Sounds of Silence

I don’t usually wear headphones in the subway and I try not to look at my emails or texts.  I like to be “in the moment” with the chaos and the subhuman conditions of the New York transit system.

It was Friday evening around 7pm. Maybe the slog of a week of work, the intense cold, the endless winter, the bleakness of the gray-black ice still on the streets were heavy on most of the passengers in the subway car.

Those are my guesses, but I don’t really know why the West Side 96th Street station was quiet and the subway car, too, was quiet.  Silent, actually.  I could feel the silence because I was not connected by headphones to another reality.

It was a rare moment of peace in the City That Never Sleeps (or Shuts Up).  In fact, it was a cosmic anomaly.

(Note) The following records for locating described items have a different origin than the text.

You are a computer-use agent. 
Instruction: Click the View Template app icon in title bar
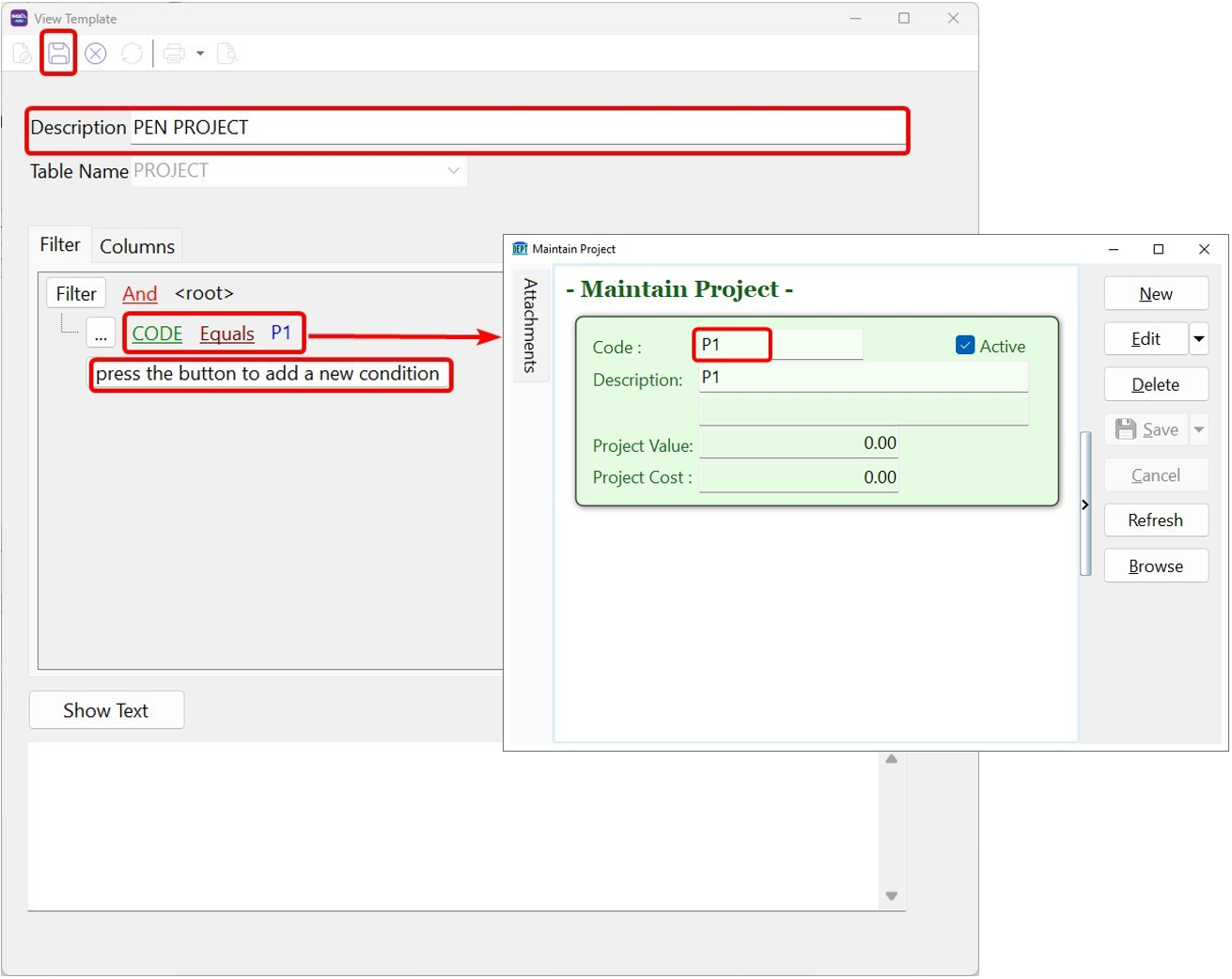coord(19,18)
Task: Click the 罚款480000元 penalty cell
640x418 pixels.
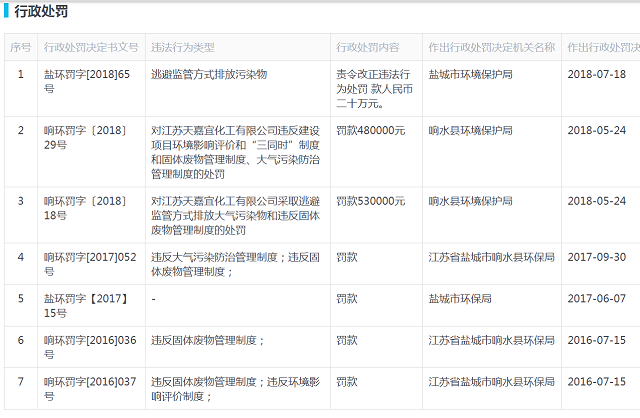Action: (x=371, y=131)
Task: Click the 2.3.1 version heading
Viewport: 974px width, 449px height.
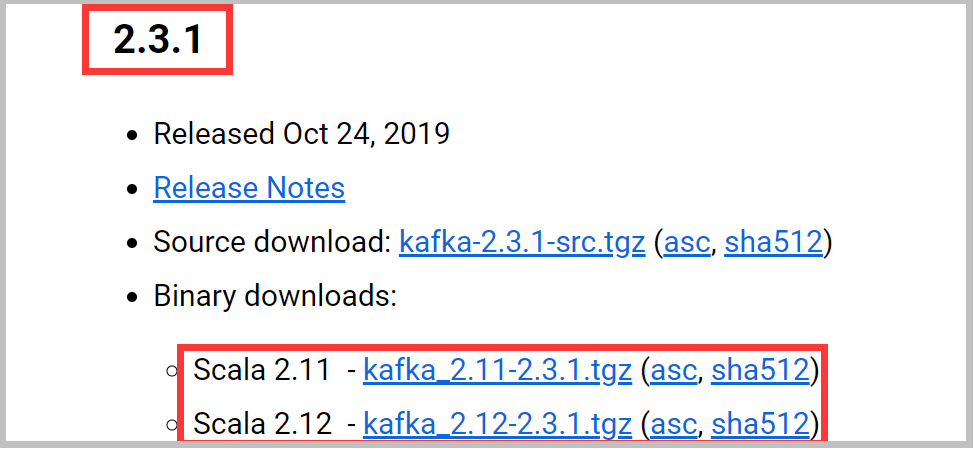Action: point(158,40)
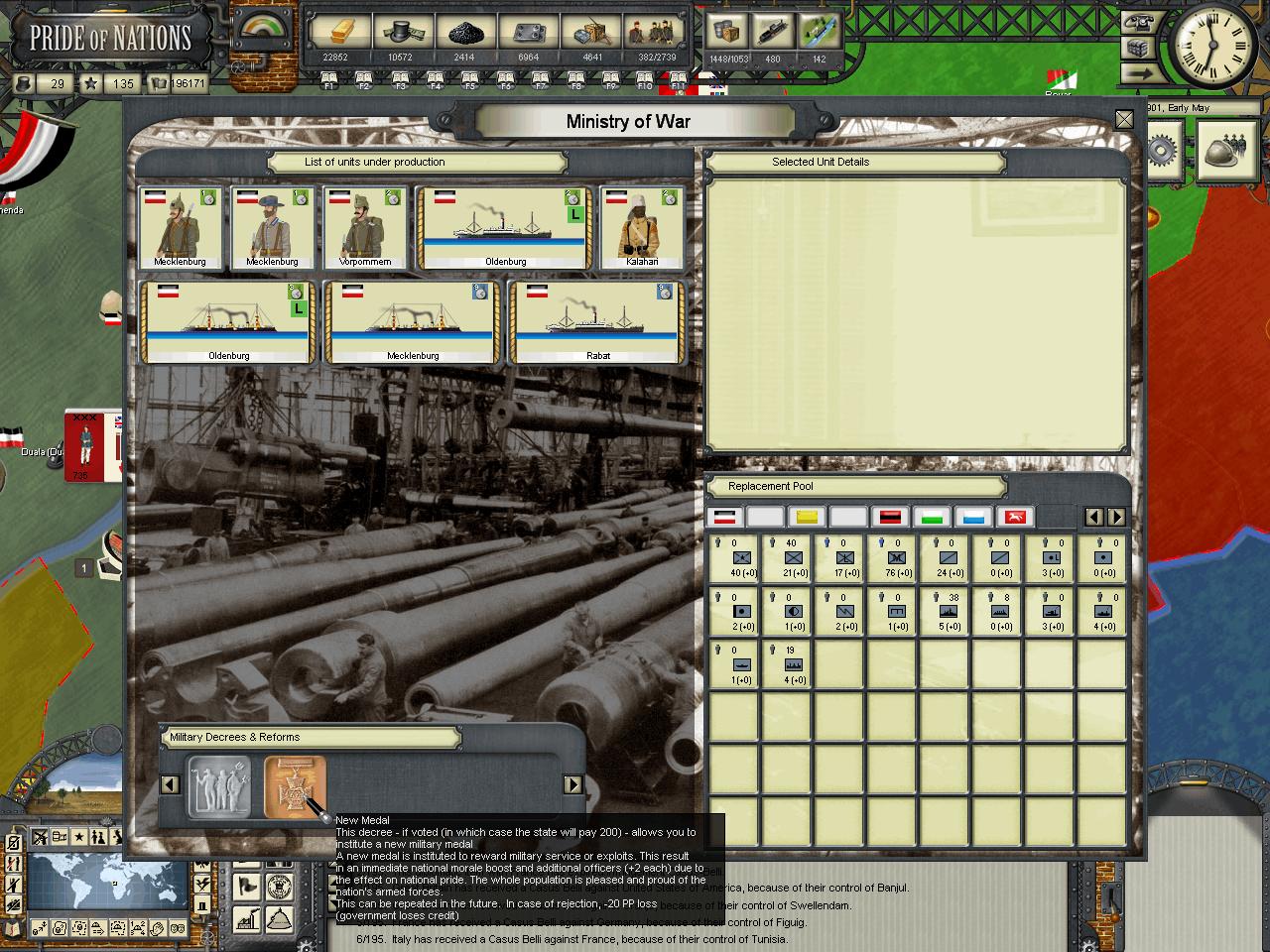Select the New Medal decree icon
This screenshot has height=952, width=1270.
(295, 786)

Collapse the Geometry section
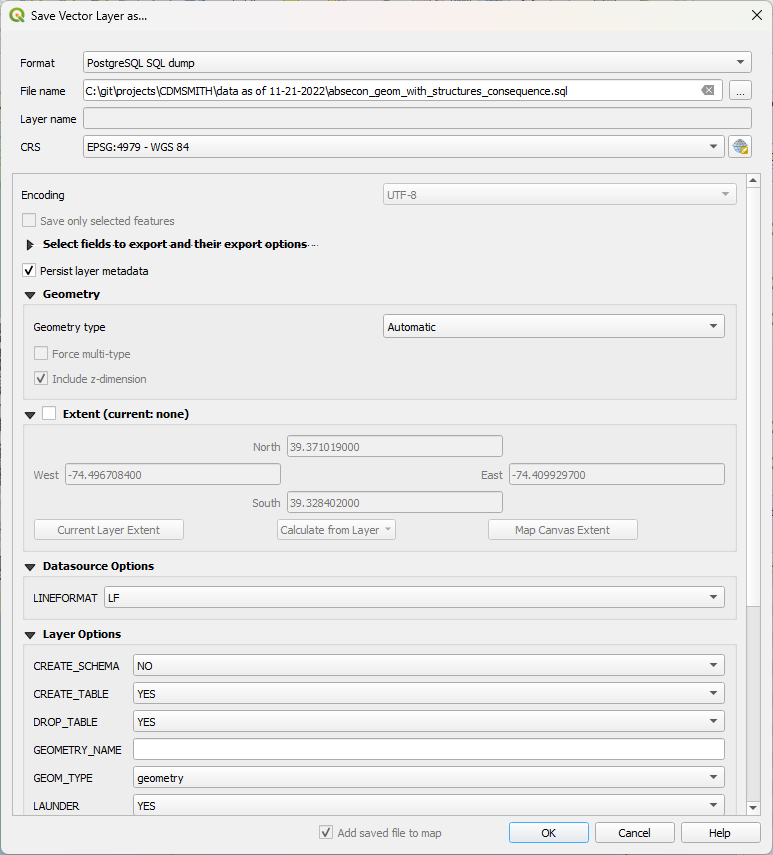[x=30, y=295]
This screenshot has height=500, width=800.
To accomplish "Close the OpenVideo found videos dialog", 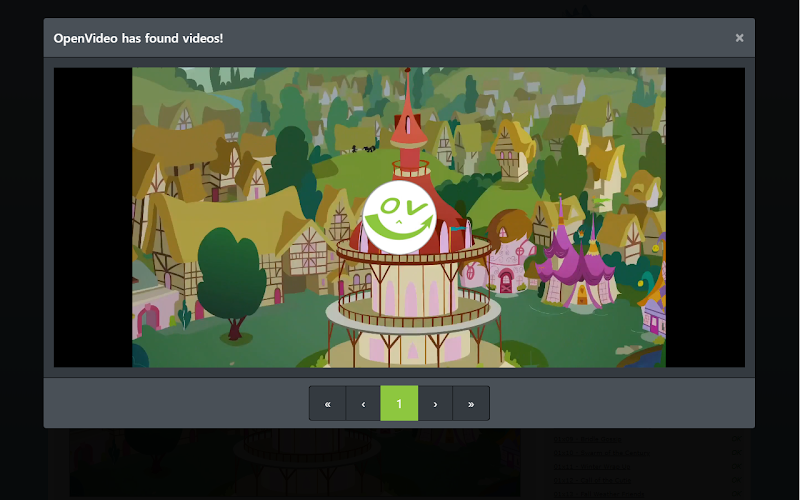I will [x=739, y=38].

And then this bubble of peace was punctured by a man with a nervous laugh and a too-loud voice saying to his co-worker (I was following the thread since 42nd Street), “It is literally so quiet, you could hear a pin drop.  Where did that saying come from?  The quiet is freaking me out a little.” [screechy giggle followed by senseless ramblings.]

Actually, dude, it wasn’t quiet anymore.  But your interruption of it made it so much sweeter by the contrast.

And the co-worker you were hitting on isn’t interested.  Just sayin’.